# A couple of BFD questions...



## Guest (Dec 20, 2007)

I have just purchased a new sub BK XLS200. I have been advised that i need a BFD in order to get the best out of my sub so have decided to get one. However since i am new to the world of BFD i am a bit confused:scratchhead: so i thought to ask for your expert advice. 

From my search i have seen that there is a Feedback Destroyer Pro DSP1124P and the FBQ2496. Do these two do the same job? Also which one is best. I can understand that 1124 is more popular than 2496 but is it the case that it is better?

Also from this forum i can gather that there is some Hum issue. Is this exclusive to the US market or does it happen in the UK as well? If so are the hum reducing transformers (like DCI) availale to the UK too? Our voltage is 240v.

Apologies in advance for all these questions:dunno:


----------



## Guest (Dec 20, 2007)

No one knows guys?:help:


----------



## brucek (Apr 11, 2006)

> I can understand that 1124 is more popular than 2496 but is it the case that it is better?


I'll let you read through these two discussions on the subject.

discussion 1

discussion 2



> Is this exclusive to the US market or does it happen in the UK as well?


As far as I know, UK power is 230volt single phase with a safety ground, so I don't see why it would be any different with respect to the hum issue than North America. 
Certainly everyone doesn't get a hum problem. I would test first to see if it's a problem for you, then go the normal route to correct it if you are unfortunate .....

brucek


----------



## Guest (Dec 20, 2007)

Thank you for your answer brucek. I read both threads and they were informative however none of them kinda explains clearly and straight which one is better for a sub. I presume that might be because people look at it from different points of view (some look at it as a music tool, some as a sub tool etc). 

The fact that i am a beginner in this area and have very little knowledge doesnt really help much either.:duh: 

I will wait and see if anyone else wants to add their opinions to this thread and then in the end i might have to pick the one that the pencil falls on.:dizzy:


----------



## brucek (Apr 11, 2006)

You haven't said what your requirements are, so it's hard to go past offering the few differences between them. You would just have to make your mind up what's important to you. Those threads offer the differences. Decide what you need and get the one that meets those needs.

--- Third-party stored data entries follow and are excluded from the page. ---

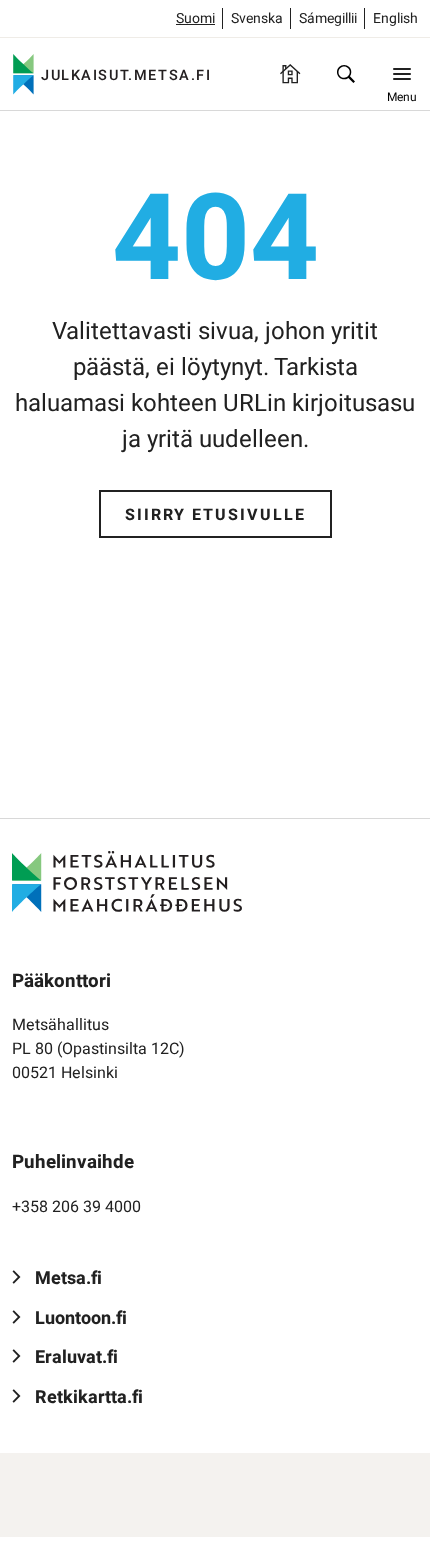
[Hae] (346, 74)
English (395, 18)
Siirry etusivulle (215, 515)
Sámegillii (328, 18)
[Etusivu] (290, 74)
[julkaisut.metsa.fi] (127, 881)
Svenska (257, 18)
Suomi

The specs are better on the FBQ than for the BFD. It's debatable whether those specs are significant for sub only use.

The BFD has multiple memory slots for different sets of filters rather than the single slot that the FBQ uses.

The FBQ has wider divisions between its frequency settings as the frequency increases, but again is quite suitable for sub frequencies.

The FBQ is a bit more expensive than the BFD.

The BFD is sometimes hard to find as it is being phased out (or once was anyway).

Some older stock BFD's still have the V1.3 firmware which had a midi bug that was repaired with the V1.4 firmware, but these are easily upgradeable. many don't even use the midi as it's easy to enter any filters by hand.

I don't know what more can be said........... :huh:

brucek


----------



## Guest (Dec 21, 2007)

brucek sorry i wasnt complaining. And thank you very much indeed for your input.I decided to pull the plug and go for the 1124P. I'd rather have the multi channel availability than the better MIDI functionality of the BFQ. And the price is 1/3 better too. :wave:


----------